• _Exercise_: Omit all pictures. Print the remaining lines exactly, from the start of the data through the line containing "Viewport: 1109px width, 857px height.".

======== Records supplied ========

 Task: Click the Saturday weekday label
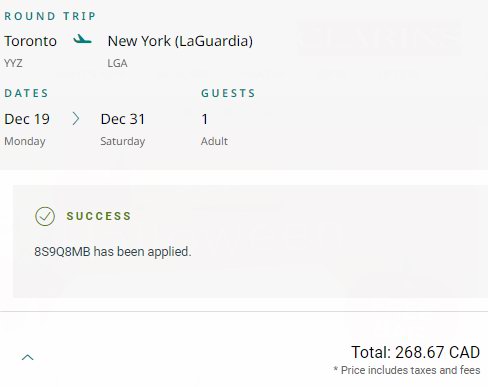click(x=123, y=141)
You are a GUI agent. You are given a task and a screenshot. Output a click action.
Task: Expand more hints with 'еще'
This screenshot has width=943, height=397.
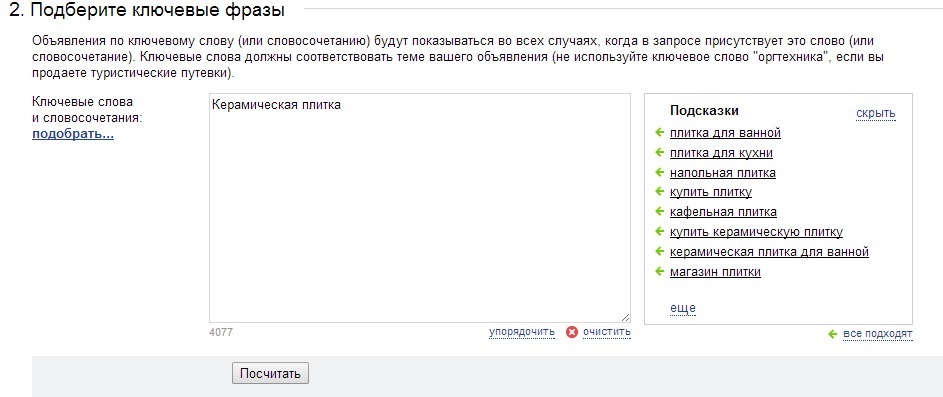point(683,308)
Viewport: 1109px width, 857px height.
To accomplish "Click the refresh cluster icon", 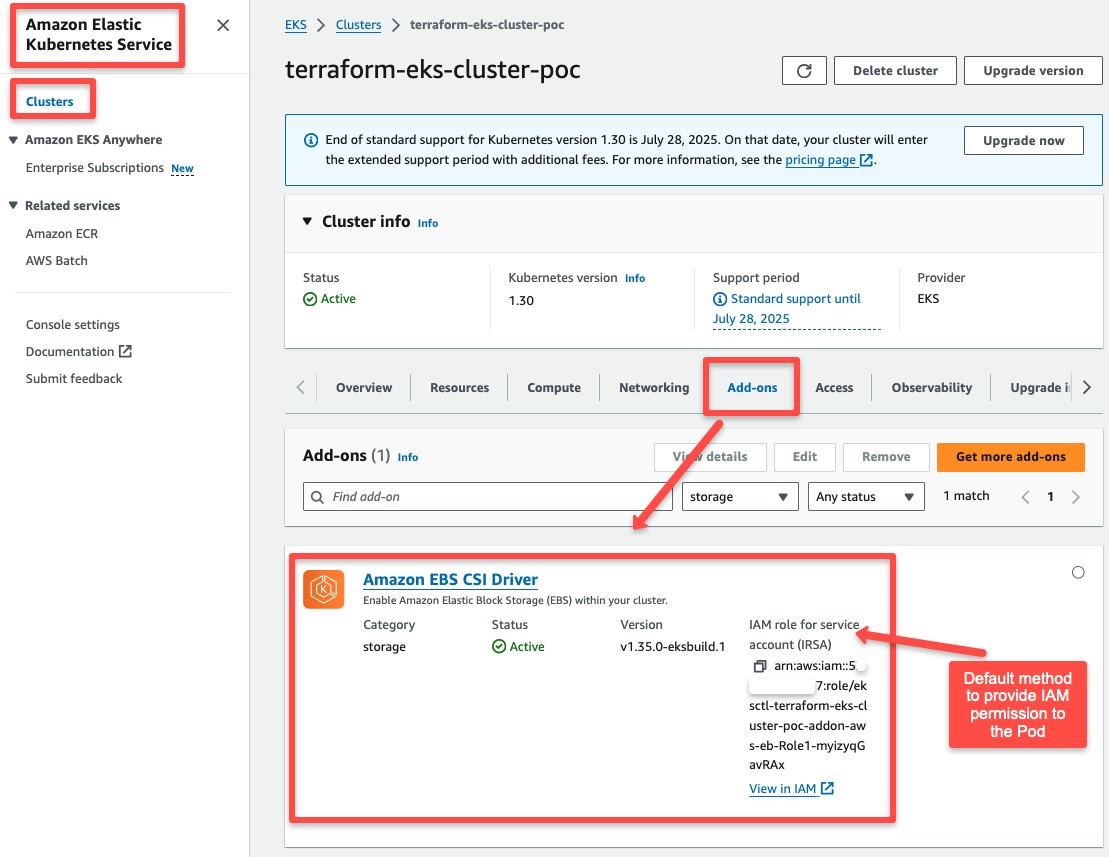I will 804,70.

========

• _Task solution_:
 Task: Click the Saturday weekday label
click(x=123, y=141)
You are a GUI agent. You are given a task and a screenshot. Output a click action.
Task: Expand more hints with 'еще'
This screenshot has width=943, height=397.
point(683,308)
Viewport: 1109px width, 857px height.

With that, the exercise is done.